There are also two other important aspects (that will be significant throughout the book) in this first chapter: the silence and the second-generation sense of rootlessness.

The Woman Warrior, though taken up with several kinds of fantasy and full of anecdotes from the author’s childhood, is a sober narrative of an immigrant culture, and a family’s story. Even though the Chinese immigrant community is familiar to the author, she does not feel at home there, because the cultural disconnect between first and second-generations appears impossible to overcome. One of Kingston’s wishes is to be reunited with her own estranged family.

The final chapter, “A Song for a Barbarian Reed Pipe”, suggests that Kingston identifies herself as living among “barbarians” - her own community and family.

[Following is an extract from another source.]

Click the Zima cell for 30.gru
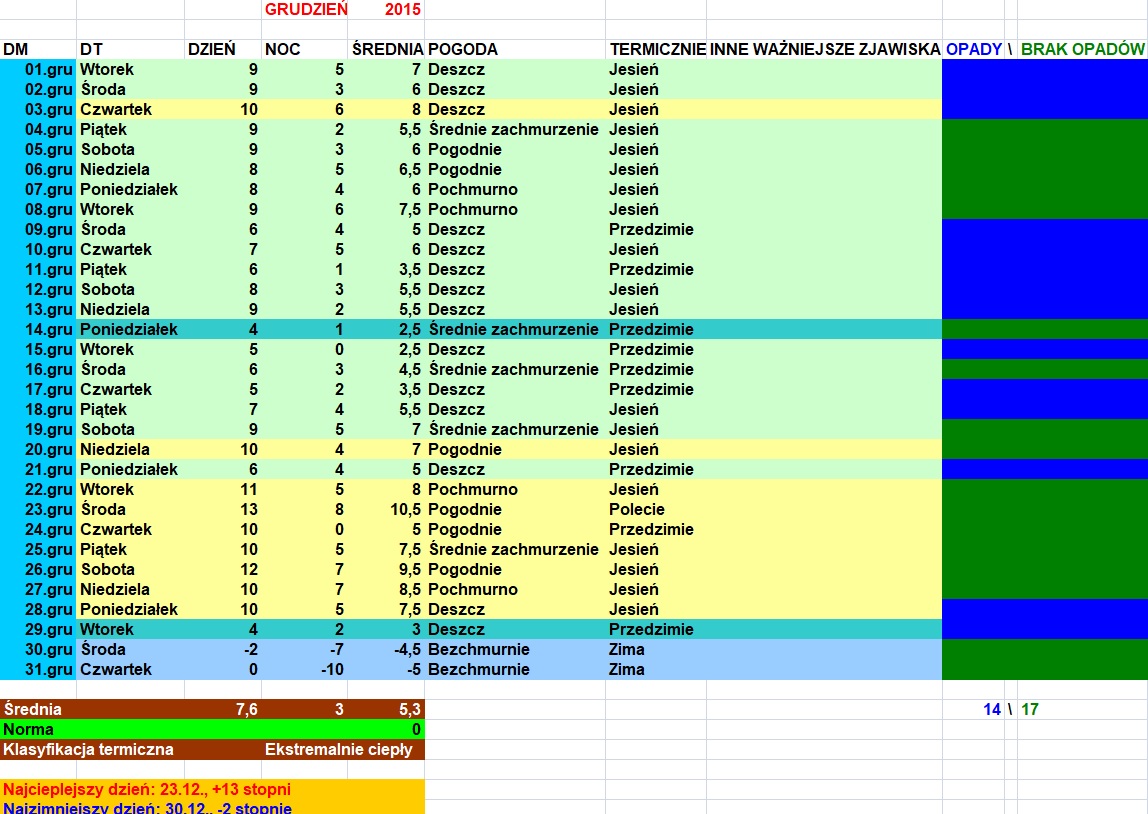This screenshot has width=1148, height=814. [x=627, y=649]
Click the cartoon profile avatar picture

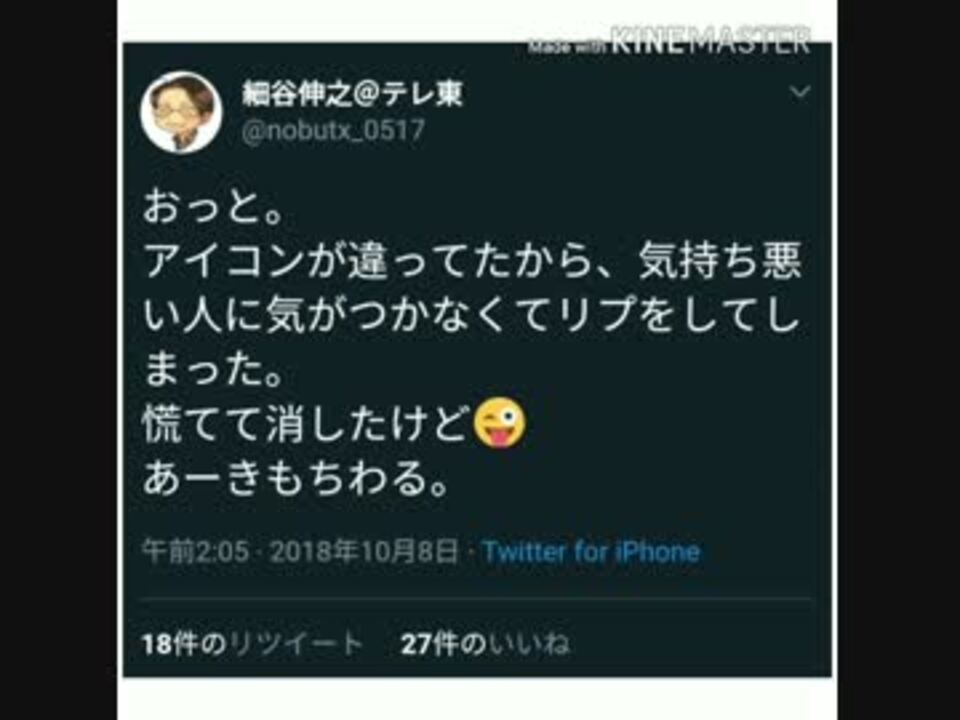tap(181, 112)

Kingston compares herself to the second-century poet and musician Ts'ai Yen, who was taken captive by barbarians, and is best known for her Eighteen Stanzas for a Barbarian Reed Pipe, a series of short songs about her life among her captors and her longing to return to her own people.

At the ending of the story [and of the book], Kingston only briefly notes the poetess lamenting over her separation from her native land and her eventual return to her homeland. Instead, focuses on Ts'ai Yen as she recognizes eventually the validity of the barbarians' culture. I believe this suggests an ability to live amicably in both American and Chinese [and Chinese-American] cultures. That this story implies that as Kingston has accepted her Chinese past, so her family (especially her mother, Brave Orchid) learned to accept the American influence.